Might I run an idea by you guys;
It seems that flash crashes has become a part of today's algo-run markets. The
fat fingered flash crash in the nordics a while a go, being the latest example. (it took the Swedish equity index OMX down 8%, and the move rippled out to all stock markets with an abaiting effect (Norwegian index was down 4,8%.)). The index recovered within minutes.
Since we already have servers running, and also have live data subscriptions, it wouldn't be much of an extra cost to have an algo looking for, and potentially exploiting, a flash crash.
A huge drop in a matter of minutes has only been caused by algos has it not? Black monday might be the exception (20% intraday drop).
I will admit that I added Michael A. Gayed to one of my twitter lists a short while ago.

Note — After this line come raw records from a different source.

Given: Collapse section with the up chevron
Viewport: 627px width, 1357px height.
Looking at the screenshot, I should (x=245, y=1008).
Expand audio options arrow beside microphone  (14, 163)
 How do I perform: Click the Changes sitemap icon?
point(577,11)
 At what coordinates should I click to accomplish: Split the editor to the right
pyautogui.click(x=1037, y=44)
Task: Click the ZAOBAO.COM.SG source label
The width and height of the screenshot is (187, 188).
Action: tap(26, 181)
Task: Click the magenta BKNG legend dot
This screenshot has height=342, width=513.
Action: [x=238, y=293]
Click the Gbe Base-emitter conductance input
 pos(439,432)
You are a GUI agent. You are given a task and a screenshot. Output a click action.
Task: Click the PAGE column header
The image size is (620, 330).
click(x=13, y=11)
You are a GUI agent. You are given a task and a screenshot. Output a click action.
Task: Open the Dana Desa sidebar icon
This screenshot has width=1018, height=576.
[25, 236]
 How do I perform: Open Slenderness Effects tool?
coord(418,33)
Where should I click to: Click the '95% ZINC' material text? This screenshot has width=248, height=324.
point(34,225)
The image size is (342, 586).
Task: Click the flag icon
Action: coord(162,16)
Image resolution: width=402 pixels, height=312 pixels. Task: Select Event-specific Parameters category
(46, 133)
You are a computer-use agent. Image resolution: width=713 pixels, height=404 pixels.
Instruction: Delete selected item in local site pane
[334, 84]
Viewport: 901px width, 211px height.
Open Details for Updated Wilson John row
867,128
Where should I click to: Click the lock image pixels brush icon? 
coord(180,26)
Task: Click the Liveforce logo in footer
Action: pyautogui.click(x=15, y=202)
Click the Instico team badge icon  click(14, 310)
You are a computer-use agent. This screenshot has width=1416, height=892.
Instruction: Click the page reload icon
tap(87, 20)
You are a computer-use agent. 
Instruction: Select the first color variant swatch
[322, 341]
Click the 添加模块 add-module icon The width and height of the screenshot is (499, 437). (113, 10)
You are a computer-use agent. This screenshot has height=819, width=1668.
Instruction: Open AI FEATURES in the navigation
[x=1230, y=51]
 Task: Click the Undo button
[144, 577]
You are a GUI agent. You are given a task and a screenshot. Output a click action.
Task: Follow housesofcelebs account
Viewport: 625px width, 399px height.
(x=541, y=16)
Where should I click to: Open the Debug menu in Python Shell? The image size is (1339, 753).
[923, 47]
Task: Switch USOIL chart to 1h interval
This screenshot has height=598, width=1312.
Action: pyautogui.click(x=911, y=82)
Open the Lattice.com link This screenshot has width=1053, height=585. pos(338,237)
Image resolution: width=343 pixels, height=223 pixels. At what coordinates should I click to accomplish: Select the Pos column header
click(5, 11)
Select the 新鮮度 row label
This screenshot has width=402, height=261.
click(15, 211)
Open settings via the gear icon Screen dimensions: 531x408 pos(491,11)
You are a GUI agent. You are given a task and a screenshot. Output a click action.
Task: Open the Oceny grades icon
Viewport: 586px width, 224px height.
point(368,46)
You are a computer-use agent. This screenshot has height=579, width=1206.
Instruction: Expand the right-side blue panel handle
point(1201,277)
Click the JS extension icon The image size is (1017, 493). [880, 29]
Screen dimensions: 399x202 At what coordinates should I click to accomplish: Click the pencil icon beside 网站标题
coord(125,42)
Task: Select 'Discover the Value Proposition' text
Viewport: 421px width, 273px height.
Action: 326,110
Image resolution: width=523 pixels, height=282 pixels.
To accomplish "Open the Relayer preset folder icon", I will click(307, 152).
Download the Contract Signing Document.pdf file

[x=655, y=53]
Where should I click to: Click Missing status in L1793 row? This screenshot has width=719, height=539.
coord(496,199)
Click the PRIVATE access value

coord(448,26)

The guy is manic and I have no taste for his theory of "the end of the world is a bull case", as it is not laid out with any other other argument than - the bond market is in a state that cannot be sustained (or something to that extent - it's very vague).
I removed him from my list because his constant tweeting was basically spamming down myfeed, but the damage might already be done, because; he gave an anecdote about an experienced trader going all in during the bay of pigs debacle. His reasoning was if there is an nuclear money will not matter much anyway.
So I am left wondering; what other events could cause huge moves of 8% in a matter of 2 minutes, that was not really devastating in a way that my other investments haven't been severely impaired. I would not like to end up owing money, but loosing a bit more when you've already lost a metric ton doesn't matter that much does it.